Civil society is widely understood to play an important role in reducing violence, and in facilitating the conditions necessary for building a sustainable peace. Despite the ever-growing emphasis on the role of civil society in peacebuilding, little systematic research has been done to empirically support this assumption. Comparative analysis of civil society effectiveness in 13 case studies suggests that:
- Civil society has an important supportive (not necessarily decisive) role in peacebuilding: The central impetus for peacebuilding comes mainly from political actors, and above all, from the conflict parties themselves. Civil society can make a difference when roles are performed in an effective way, at the optimal time.
- A functional approach is valuable in analysing civil society’s role in peacebuilding: This identifies what is needed, prior to an analysis of who has the potential to fulfill those functions.
- Both the relevance of civil society functions and civil society’s peacebuilding potential vary according to the phases of conflict.
- There is an imbalance between implemented civil society activities and their relevance for peacebuilding: Even when a function is highly relevant in a particular phase of conflict, it is not necessarily performed by civil society actors. Functions which are not highly relevant during violent phases of conflict are implemented widely, especially during a window of opportunity for reaching a peace agreement.
- The effectiveness of civil society varies substantially from function to function: When performed, protection, monitoring, advocacy and facilitation were often effective. Efforts aimed at socialisation and social cohesion were less effective.
- Addressing the different conflict lines within societies is a matter of violence prevention: Civil society tends to pay the most attention to the main conflict lines within a given society, but disregarding other cleavages and tensions in societies may lead to future outbreaks of violence.
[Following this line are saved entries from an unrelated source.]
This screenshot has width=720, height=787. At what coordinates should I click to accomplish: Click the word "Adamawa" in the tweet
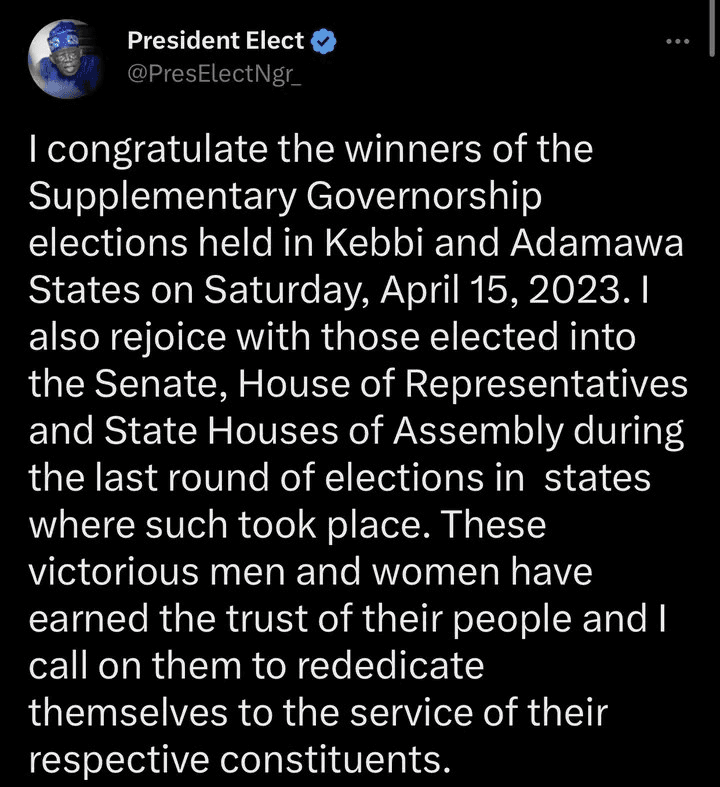pyautogui.click(x=597, y=243)
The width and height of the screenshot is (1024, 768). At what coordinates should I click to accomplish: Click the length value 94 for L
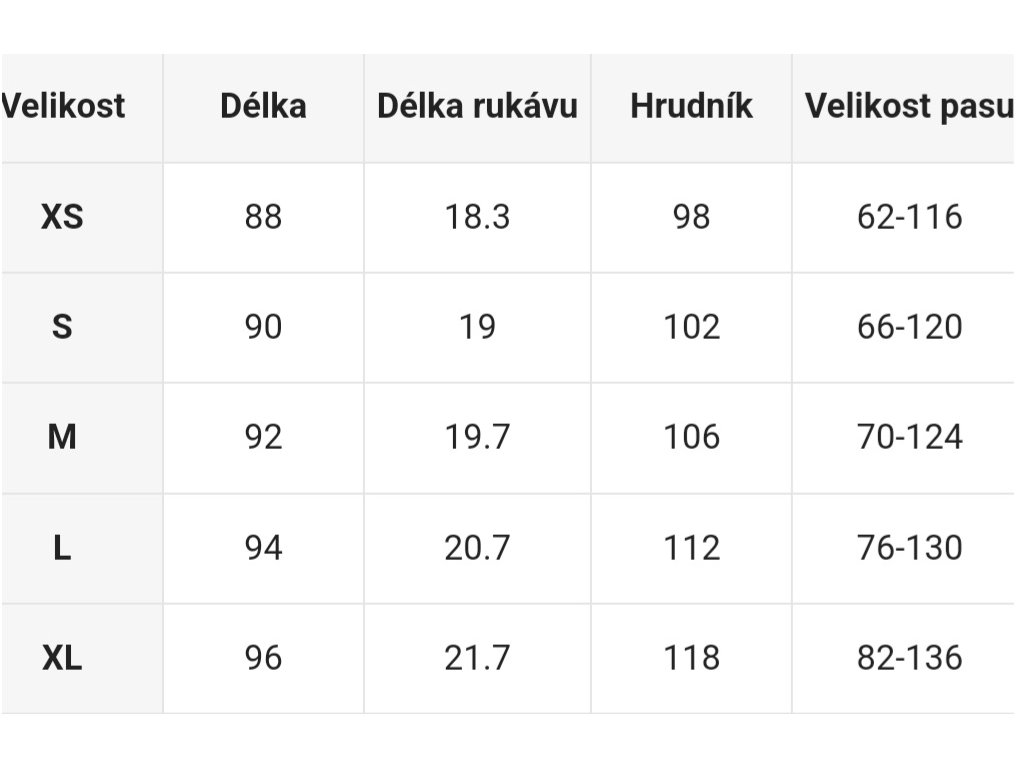(x=263, y=547)

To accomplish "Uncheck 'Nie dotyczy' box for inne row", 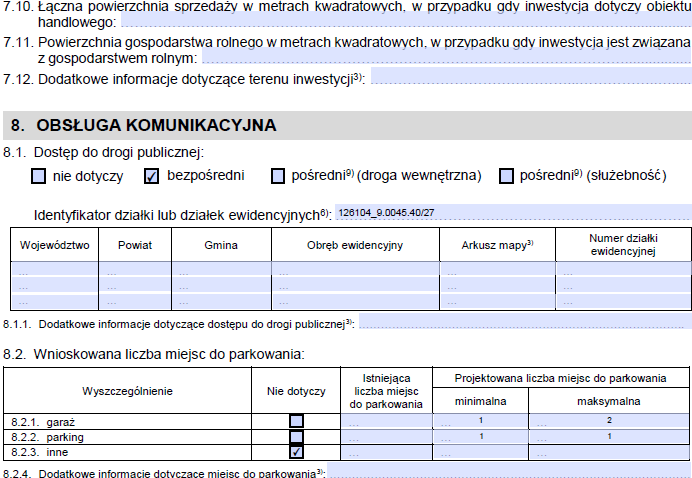I will click(296, 452).
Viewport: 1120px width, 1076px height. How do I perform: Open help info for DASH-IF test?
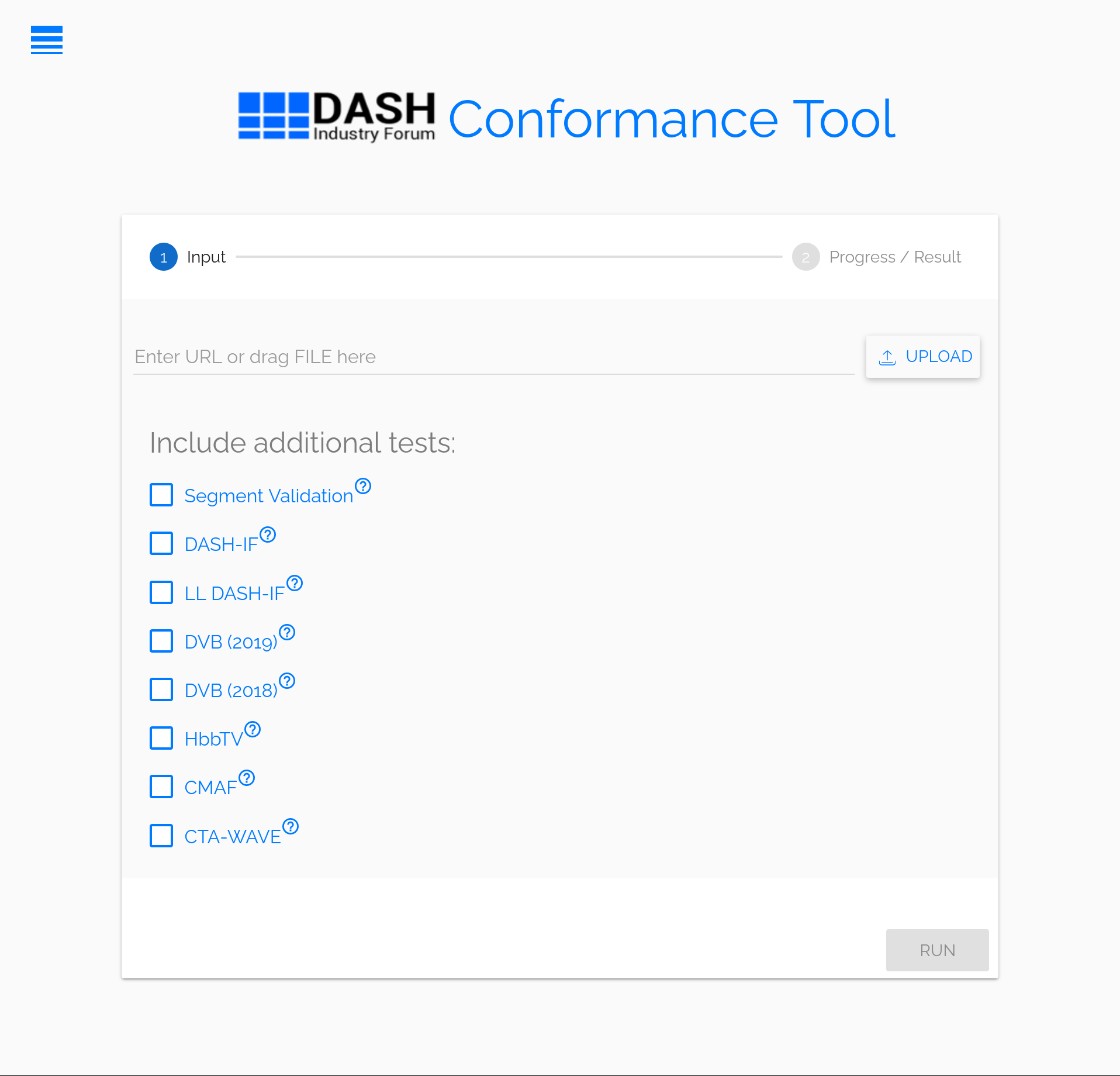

- Context matters: It strongly influences the space for civil society to act and thus strengthens or limits its overall effectiveness. The main contextual factors to be considered are: the behavior of the state; the level of violence; the role of the media; the behaviour and composition of civil society itself (including diaspora organisations); and the influence of external political actors and donors.
It is crucial to pay attention to the relevant functions for peacebuilding during the respective phase of conflict, to strengthen their effectiveness, and also to address important contextual factors. Policymakers should:
- Focus attention and support towards the most relevant functions:
- During war and armed conflict, there should be more initiatives developed that aim at providing protection, i.e. direct protection, monitoring of human rights violations, advocacy for and facilitation of protection initiatives. Aid projects in war zones should also systematically integrate this goal.
- During a window of opportunity for peace negotiations, both mass mobilisation and targeted advocacy campaigns are important; facilitation is also quite relevant during this period, whereas socialisation and social cohesion less useful.
- After large-scale violence has ended, monitoring, social cohesion and socialisation are needed. Facilitation continues to be relevant. Creating entry points for social cohesion through aid programmes is particularly relevant.
- Strengthen the effectiveness of relevant functions: The effectiveness of each function differs significantly according to phases and context.
- Pay attention to the context: Context can severely limit the effectiveness of civil society. It is important to counterbalance this by reducing violence, addressing the behaviour of the state, working with the media, paying attention to the composition of civil society, and providing sensitive funding.